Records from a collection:
-.-.-

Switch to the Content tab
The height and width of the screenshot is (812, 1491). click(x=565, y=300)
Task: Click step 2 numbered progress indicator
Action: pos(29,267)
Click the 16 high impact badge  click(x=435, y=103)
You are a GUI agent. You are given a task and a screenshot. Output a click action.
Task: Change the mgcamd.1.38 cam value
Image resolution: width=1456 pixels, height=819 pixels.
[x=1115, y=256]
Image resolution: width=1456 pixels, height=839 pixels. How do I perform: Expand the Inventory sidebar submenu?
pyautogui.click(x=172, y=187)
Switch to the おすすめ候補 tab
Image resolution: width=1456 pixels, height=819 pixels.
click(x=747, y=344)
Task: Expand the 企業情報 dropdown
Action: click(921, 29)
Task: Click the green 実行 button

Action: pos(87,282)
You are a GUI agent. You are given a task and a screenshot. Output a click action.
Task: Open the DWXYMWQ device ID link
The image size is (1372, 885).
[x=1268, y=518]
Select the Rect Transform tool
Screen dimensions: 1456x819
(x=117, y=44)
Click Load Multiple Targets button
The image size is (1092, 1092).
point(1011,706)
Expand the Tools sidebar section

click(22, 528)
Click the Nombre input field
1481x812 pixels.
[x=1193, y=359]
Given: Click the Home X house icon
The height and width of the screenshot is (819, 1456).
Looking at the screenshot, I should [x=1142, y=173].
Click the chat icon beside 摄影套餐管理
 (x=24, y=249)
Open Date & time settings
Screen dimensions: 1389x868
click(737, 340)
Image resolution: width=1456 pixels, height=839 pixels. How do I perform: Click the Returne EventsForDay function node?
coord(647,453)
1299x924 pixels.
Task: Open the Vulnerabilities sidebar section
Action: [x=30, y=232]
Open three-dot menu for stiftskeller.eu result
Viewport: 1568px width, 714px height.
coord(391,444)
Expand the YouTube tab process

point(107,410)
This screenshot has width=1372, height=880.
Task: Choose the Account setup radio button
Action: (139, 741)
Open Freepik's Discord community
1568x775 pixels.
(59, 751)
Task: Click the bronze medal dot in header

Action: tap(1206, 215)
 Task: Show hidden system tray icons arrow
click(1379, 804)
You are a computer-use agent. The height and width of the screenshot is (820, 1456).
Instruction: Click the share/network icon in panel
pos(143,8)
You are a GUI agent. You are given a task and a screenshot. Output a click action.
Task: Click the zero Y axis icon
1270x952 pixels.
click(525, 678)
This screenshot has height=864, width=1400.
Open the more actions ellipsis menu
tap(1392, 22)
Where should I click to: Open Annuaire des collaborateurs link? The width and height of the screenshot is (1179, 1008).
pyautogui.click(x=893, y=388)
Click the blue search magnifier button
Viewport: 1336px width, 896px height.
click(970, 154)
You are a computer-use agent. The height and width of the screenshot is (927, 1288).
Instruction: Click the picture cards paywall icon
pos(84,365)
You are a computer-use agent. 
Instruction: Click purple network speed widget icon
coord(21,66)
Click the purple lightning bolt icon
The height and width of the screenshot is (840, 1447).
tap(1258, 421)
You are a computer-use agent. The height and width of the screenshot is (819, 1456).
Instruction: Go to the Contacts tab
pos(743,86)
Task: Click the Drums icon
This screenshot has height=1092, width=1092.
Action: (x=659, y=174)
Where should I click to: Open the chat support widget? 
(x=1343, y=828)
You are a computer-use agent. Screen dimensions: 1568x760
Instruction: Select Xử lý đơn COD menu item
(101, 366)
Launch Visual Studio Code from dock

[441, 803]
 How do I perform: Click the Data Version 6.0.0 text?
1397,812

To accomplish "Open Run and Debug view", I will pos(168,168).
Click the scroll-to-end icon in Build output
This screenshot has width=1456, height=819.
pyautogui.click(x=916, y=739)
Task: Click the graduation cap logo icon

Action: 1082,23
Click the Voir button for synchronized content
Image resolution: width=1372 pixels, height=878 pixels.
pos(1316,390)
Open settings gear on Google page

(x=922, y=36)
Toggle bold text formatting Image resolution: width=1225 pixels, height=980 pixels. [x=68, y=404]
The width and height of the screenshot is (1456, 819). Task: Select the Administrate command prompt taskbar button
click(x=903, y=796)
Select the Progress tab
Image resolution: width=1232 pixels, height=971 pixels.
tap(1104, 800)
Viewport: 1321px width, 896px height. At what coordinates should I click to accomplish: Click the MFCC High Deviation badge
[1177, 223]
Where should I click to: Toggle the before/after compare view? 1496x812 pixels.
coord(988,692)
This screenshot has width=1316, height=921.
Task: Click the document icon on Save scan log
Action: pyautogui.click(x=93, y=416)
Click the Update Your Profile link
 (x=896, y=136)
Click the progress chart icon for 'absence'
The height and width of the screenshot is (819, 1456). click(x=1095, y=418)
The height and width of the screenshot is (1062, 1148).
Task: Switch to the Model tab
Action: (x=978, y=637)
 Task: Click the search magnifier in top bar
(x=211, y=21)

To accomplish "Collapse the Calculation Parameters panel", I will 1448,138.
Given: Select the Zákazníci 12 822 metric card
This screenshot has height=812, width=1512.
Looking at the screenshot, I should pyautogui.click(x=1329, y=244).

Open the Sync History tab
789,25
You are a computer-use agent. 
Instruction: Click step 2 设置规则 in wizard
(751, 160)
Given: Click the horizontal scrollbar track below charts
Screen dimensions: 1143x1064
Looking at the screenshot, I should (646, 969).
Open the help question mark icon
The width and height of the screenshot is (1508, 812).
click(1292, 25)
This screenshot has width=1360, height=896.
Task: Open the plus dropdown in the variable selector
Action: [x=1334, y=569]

-.-.-

### Work instructions
Please give back only the lines between the first line of the entries and the line with "Switch to the おすすめ候補 tab", both ends included, word for word.

### Solution for this task
Switch to the Content tab
The height and width of the screenshot is (812, 1491). click(x=565, y=300)
Task: Click step 2 numbered progress indicator
Action: pos(29,267)
Click the 16 high impact badge  click(x=435, y=103)
You are a GUI agent. You are given a task and a screenshot. Output a click action.
Task: Change the mgcamd.1.38 cam value
Image resolution: width=1456 pixels, height=819 pixels.
[x=1115, y=256]
Image resolution: width=1456 pixels, height=839 pixels. How do I perform: Expand the Inventory sidebar submenu?
pyautogui.click(x=172, y=187)
Switch to the おすすめ候補 tab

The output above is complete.